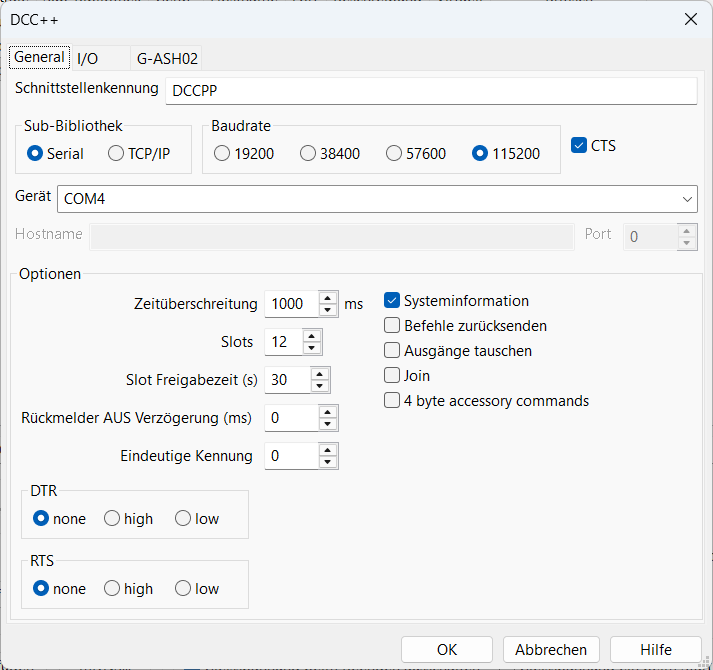Set DTR to high
713x670 pixels.
(112, 519)
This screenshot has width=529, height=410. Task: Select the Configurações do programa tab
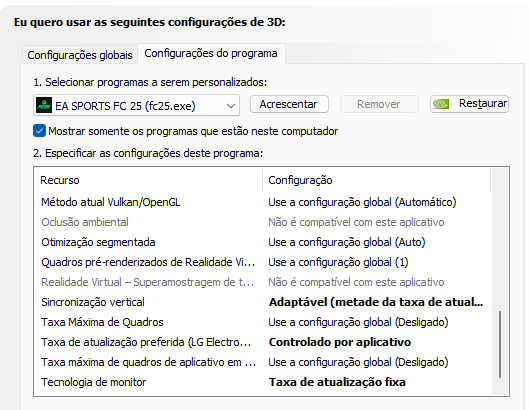[211, 53]
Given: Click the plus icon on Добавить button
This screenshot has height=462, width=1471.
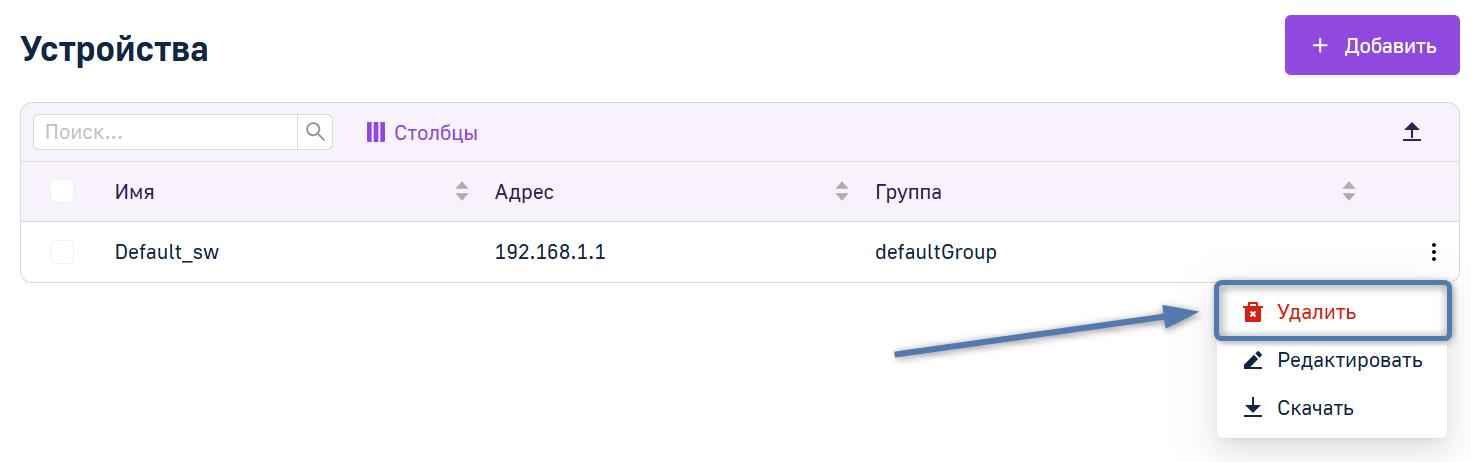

===============

• Directions:
Only the lines from the line with "Given: Click the plus icon on Добавить button" through the closing line of the data, both included, should be set down, exactly as written and without pictures.

• Solution to the problem:
Given: Click the plus icon on Добавить button
This screenshot has height=462, width=1471.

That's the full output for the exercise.